Hacker News new | past | comments | ask | show | jobs | submit login
IR is better than assembly (2013) (popcount.org)
153 points by oherrala on Jan 1, 2017 | hide | past | favorite | 58 comments



> If you really can write better assembly than LLVM, please: Don't write any more assembler by hand - write IR and create new LLVM optimisers instead. It'll benefit everybody, not only you. Think about it - you won't need to write the same optimisations all over again on your next project!

Very noble goal, but I can imagine that it can take a lot more time to do that than just writing a bunch of assembler instructions.

Perhaps there could be some intermediate approach, where LLVM can learn from a IR/assembly pair and improve itself (?)


Sure, you can file a bug with a snippet and expected assembly and make the devs do the work :P

They generally seem pretty willing if it's simple, and if it isn't then it'd probably be a pretty involved (but interesting!) side project for you anyway.


>LLVM can learn from a IR/assembly pair and improve itself

Oof, Reflections on Trusting Trust just got more interesting...


If I wanted to do this sort of thing, I'd probably use either intrinsics or C directly -- the compiler is already good at dealing with both, and will probably do a better job than LLVM IR.

The biggest reasons to drop to assembly is because there are high level constructs that the compiler is very unlikely to recognize and optimize effectively. Things like AES-NI, hardware RNGs, and similar.


This is neat, I had no idea there was an intermediate language like this which is cross platform. It would seem that I could decompile binaries using llvm tooling and then recompile for other platforms.

http://stackoverflow.com/questions/6981810/translation-of-ma...

Obviously not cross os, but might be good for bare metal stuff. I've gotten libraries in the past compiled with weird ABIs. This sounds really neat.


I'm afraid not, because the LLVM IR does not abstract for things like endianess, word size, header file contents, or many other things that are platform dependent.


LLVM IR is pretty close to portable - the issues you mention are an issue with Assembler code as well. Even the examples in the article show the same IR being compiled to different CPU architectures.

I'm not sure I'd go hand writing IR code, though. It's pretty easy to just write C code with vector extensions, etc to produce the IR I'd be after. When I do need to write assembler code these days, it's typically to get access to some privileged instructions in kernel space. Most other instructions are available in C code via __builtin_foo_bar functions.


You have to be very, very careful when writing platform agnostic IR.


Sure but you have to care about word size, endianness, etc when writing C code too.

You would not go writing entire apps with it anyway, just a few inner loops or so.

I'd still use assembly-looking C with extensions and intrinsics for that, though.


The other thought I had here, is that AFAICT IR is not a standard. There is no requirement that it remains compatible in 50 years or 5 months. There is no standard IR, and shouldn't be, as that would become an impediment to compiler evolution and fit/optimization to newer architectures.

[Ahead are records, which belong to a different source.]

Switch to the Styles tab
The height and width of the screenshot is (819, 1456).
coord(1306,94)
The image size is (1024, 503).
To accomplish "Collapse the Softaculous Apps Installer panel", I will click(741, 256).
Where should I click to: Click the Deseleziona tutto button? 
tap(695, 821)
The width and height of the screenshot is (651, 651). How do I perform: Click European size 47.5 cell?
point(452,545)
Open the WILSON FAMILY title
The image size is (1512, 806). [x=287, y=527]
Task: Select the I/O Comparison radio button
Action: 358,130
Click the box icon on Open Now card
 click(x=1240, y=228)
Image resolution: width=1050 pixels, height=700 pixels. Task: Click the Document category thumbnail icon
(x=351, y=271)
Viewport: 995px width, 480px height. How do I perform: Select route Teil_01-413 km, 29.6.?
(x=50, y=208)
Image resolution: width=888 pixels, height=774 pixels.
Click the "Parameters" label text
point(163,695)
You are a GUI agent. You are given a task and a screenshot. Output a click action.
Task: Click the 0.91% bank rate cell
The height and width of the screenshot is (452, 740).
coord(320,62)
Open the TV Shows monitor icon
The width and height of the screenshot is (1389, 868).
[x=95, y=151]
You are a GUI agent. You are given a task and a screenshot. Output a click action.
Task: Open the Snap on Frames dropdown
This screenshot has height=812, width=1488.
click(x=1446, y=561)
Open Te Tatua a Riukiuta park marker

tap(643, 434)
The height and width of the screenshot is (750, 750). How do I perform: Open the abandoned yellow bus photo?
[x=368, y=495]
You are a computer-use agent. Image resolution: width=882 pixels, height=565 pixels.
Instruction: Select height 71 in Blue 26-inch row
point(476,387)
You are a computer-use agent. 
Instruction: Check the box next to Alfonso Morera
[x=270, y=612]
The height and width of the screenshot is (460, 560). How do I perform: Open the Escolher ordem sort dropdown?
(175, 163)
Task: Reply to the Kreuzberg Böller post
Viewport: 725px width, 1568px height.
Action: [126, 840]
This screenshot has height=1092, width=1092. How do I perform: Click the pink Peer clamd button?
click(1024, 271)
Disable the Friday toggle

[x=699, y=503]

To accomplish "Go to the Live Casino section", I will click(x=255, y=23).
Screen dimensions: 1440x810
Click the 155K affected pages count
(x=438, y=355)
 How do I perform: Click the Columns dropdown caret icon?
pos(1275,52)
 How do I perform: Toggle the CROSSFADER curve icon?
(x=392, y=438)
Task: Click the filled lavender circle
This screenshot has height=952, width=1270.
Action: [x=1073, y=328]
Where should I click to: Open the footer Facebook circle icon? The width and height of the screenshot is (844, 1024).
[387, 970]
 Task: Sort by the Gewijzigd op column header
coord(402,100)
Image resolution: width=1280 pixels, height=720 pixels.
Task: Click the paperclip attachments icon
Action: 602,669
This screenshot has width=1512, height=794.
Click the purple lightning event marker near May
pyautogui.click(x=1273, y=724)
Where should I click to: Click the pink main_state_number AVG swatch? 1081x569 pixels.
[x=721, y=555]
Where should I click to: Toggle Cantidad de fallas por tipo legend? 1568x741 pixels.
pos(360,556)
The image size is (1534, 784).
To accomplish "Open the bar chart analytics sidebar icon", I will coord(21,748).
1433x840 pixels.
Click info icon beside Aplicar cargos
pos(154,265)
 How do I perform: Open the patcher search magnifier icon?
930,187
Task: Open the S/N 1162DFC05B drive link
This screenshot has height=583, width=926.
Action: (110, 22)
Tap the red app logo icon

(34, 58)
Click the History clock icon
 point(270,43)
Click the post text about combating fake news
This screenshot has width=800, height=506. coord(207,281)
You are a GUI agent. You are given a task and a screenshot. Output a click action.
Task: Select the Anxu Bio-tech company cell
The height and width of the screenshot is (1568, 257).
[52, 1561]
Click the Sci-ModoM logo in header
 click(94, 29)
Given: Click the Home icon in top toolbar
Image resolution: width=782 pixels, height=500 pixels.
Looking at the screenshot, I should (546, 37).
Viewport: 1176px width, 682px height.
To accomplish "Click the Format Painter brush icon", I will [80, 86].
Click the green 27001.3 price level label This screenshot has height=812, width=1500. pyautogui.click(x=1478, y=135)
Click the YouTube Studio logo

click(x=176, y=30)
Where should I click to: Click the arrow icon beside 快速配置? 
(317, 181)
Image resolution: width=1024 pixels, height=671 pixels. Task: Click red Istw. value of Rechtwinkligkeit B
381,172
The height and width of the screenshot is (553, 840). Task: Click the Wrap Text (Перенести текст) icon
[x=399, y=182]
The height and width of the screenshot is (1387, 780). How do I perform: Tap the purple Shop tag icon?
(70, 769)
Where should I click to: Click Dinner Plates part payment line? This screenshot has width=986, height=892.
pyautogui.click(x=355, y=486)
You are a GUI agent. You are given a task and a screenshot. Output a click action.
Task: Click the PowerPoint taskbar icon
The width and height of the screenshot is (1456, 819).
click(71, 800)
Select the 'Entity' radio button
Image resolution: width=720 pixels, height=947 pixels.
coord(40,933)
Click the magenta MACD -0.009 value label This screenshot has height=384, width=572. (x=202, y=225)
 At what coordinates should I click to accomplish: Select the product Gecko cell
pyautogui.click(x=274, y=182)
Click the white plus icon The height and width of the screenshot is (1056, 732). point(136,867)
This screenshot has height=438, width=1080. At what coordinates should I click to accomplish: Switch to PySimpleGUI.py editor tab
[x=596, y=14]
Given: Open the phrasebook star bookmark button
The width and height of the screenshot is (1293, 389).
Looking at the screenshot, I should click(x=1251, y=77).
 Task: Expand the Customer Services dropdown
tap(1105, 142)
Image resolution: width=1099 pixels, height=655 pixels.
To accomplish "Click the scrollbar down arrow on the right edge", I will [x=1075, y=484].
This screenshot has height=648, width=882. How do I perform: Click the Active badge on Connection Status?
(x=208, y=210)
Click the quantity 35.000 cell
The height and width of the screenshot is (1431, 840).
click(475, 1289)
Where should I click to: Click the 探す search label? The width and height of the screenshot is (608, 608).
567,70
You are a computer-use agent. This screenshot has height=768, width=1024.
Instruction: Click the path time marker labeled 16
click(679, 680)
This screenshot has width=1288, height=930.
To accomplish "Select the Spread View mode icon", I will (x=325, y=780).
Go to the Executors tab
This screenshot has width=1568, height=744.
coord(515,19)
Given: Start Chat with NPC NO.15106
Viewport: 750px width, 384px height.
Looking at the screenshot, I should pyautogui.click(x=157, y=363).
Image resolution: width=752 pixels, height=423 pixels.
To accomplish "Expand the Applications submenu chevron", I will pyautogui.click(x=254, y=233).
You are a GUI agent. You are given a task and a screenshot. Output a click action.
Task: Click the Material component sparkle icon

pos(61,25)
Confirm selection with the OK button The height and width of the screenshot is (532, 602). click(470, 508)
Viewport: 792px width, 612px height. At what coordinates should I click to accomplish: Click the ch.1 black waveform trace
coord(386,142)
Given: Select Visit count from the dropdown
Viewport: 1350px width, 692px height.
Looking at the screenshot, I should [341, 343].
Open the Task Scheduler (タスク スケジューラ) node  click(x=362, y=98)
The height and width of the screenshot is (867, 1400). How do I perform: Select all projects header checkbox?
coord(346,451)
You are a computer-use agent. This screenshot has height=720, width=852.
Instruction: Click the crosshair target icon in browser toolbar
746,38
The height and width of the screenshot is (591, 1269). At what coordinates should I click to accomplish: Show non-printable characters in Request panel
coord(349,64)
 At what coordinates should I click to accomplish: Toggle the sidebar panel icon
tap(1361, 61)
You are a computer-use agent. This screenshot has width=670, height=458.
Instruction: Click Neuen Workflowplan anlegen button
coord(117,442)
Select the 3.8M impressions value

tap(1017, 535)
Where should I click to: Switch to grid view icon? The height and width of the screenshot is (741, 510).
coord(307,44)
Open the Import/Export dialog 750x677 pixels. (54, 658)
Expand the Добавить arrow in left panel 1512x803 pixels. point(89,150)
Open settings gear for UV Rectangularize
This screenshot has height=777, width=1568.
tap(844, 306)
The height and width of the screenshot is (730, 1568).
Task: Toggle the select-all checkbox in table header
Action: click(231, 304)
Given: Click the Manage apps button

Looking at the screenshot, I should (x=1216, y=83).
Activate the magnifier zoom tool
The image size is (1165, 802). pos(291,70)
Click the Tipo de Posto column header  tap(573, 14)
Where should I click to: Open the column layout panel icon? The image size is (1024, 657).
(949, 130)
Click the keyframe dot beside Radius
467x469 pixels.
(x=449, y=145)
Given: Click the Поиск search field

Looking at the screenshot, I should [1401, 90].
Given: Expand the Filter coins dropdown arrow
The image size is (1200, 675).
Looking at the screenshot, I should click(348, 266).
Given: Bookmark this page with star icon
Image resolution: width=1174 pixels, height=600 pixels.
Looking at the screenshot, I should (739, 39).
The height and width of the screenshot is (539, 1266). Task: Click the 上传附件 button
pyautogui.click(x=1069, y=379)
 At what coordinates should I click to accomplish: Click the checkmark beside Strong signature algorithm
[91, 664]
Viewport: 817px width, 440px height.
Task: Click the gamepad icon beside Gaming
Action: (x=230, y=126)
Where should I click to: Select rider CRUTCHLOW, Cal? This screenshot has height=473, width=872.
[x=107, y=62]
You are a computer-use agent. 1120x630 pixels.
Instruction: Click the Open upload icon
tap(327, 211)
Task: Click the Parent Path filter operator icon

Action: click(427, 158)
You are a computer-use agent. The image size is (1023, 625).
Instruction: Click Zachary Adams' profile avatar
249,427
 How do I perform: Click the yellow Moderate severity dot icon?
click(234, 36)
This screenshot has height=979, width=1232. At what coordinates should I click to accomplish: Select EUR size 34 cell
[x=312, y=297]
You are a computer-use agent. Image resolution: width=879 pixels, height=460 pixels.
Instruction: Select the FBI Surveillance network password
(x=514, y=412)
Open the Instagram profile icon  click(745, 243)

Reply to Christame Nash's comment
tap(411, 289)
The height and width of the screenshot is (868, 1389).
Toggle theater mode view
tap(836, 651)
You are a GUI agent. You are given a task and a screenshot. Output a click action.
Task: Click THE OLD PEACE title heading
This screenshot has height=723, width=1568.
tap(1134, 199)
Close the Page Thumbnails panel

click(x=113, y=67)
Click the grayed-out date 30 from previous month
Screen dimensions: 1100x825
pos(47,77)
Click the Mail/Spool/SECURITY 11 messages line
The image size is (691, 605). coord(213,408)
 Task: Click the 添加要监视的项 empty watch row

Doesn't AS/400 use an IR approach as well? Which let IBM seamlessly migrate the underlying CPU a few(?) times now?


Almost every modern compiler uses some form of intermediate representation. The choice of IR is shaped by history and design. As the posted article shows, LLVM uses a SSA based IR to describe programs. GCC in contrast uses 2 IRs, GIMPLE and a LISP based IR called RTL. GHC uses Core Haskell (Haskell without the syntactic sugar).

The purpose of every IR is to remove the ambiguities and language complexities of programs. By simplifying programs into series of statements such as "%3 = op $type %1, %2", generic optimisers can be built easily. Certain language specific optimizations can be written for the frontend of the compiler as they have knowledge of the language being compiled. Generic LLVM-IR may not be optimised to deal with issues such as devirtualization in C++ (though there is work being done in that area).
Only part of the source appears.